Choosing a theme or template for your news site is one of most important factors in setting yourself up for success. Simplicity, mobile-responsiveness, ad placements, and how lightweight a theme is are crucial considerations when making a decision. Ensure that you’re doing extensive research before selecting a new theme for your website.
Mobile Usability
Having a mobile-responsive site is only the first step in ensuring that your content is fully optimized for mobile devices. Common issues that affect mobile usability include:
• Incompatible plugins, such as Flash
• Not defining a viewport for your pages, or not setting it to adjust to screen sizes
• Content elements that are not responsive and require horizontal scrolling
• Text that is too small to read
• Clickable elements that are too close together
Check out Google’s mobile usability documentation to read more about these common issues. If you’re curious whether your site is affected by any of these issues, check the Mobile Usability report in Google Search Console, or test pages individually using the Mobile Usability Testing Tool.
Structured Data
Structured data is a standardized markup that gives search engines additional information about a page and its elements, helping the chances your site will display in richer features in search results. For news publishers, it’s important to have your articles marked up with Article structured data, to increase the chance that they’ll show up in Top Stories carousels in Google Search. To provide search engines additional information about your publication as a whole, consider adding Organization or NewsMediaOrganization structured data to your homepage as a best practice.
To test whether a page on your site is currently utilizing structured data, or to check for proper implementation, use Google’s Structured Data Testing Tool.
XML Sitemaps
XML Sitemaps act as a roadmap of your website, with links to all of the important content within it. This helps search engines not only find and index that content, but also better understand the structure of your website.
When it comes to news publishers, it’s important to not only have a traditional XML sitemap, but also a news sitemap. A news sitemap sends your news articles directly to Google News, which can allow for quicker indexing of breaking stories.
WordPress plugins like Yoast SEO, and its premium counterpart News SEO, can be valuable tools in assisting with sitemap generation.

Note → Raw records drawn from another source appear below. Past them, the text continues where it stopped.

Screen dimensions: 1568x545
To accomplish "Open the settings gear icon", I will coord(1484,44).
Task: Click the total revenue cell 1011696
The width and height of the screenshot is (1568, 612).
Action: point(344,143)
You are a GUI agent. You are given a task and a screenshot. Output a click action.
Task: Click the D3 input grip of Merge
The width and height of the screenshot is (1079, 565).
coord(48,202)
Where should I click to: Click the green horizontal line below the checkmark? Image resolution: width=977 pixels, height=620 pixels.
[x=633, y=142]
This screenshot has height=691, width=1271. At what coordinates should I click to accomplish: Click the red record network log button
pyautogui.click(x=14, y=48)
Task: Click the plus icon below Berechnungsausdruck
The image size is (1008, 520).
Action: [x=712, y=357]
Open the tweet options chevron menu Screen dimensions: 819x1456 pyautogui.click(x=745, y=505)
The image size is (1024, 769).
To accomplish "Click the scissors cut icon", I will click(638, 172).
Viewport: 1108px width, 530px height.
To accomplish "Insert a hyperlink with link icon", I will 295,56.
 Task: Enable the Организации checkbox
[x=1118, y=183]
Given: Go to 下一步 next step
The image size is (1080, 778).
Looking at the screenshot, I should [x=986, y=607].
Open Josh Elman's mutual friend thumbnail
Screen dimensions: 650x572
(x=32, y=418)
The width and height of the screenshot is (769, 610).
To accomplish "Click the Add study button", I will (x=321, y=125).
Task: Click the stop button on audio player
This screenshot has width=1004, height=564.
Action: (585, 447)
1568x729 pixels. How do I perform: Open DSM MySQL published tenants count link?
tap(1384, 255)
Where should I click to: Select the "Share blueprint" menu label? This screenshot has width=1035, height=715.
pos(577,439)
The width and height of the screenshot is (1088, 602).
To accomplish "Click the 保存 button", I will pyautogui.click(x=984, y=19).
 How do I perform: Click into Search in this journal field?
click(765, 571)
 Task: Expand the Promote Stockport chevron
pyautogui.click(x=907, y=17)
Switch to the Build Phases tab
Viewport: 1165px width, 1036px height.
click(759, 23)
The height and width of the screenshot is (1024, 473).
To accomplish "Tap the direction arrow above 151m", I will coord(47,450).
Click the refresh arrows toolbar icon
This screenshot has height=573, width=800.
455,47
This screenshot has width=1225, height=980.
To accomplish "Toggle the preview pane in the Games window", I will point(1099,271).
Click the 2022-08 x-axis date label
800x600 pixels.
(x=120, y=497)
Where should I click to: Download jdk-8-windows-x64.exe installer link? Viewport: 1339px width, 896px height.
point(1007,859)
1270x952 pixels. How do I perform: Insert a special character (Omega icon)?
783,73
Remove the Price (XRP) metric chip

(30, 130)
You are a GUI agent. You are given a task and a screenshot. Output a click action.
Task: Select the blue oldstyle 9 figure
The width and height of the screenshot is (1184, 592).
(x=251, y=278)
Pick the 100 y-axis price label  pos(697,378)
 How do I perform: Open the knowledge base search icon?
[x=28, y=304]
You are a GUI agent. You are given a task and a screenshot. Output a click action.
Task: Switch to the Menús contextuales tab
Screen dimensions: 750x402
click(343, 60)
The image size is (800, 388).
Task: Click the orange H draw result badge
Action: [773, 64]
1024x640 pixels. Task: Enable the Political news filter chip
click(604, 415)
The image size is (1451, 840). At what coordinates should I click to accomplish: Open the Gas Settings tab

Google also provides documentation on how to generate your own sitemaps without 3rd party tools.
Once you have XML sitemaps, they should be submitted directly to Google for indexing through Google Search Console.
Performance
Mobile page speed, or the time it takes for your content to load on a mobile device, became a Google ranking factor in 2018. Crucial to the user experience, people are more likely to abandon your page the longer it takes to load. Additionally, Google announced Core Web Vitals in early 2020. This initiative focuses on delivering a unified set of metrics that result in a great user experience.
To test the performance of your site, it’s recommended that you run a test on your homepage, as well as a few article pages and other content types, with the Google PageSpeed Insights tool. Powered by Lighthouse, this tool will give you estimates on the following performance metrics, among others:
• First Contentful Paint – When the first text or image shows up
• Largest Contentful Paint – When the largest content of a page is visible
• Cumulative Layout Shift – How much visible elements move within the viewport
• Time to Interactive – The time it takes for a page to become fully interactive
Common problems that can contribute to slow load times include image optimization, excessive JavaScript and main-thread execution time, unused CSS, server response times, and lack of caching, among other things.
Image Optimization
When assessing image optimization from a page speed perspective, there are a number of tactics that should be employed as a best practice. Check out Google’s guides to automating image optimization and lazy loading as good places to start.
From a search optimization perspective, adding alt text, descriptive file names, and good captions can all help your images show up in search. Google’s documentation on image best practices gives an in-depth look into how you can ensure your site’s images are optimized for search.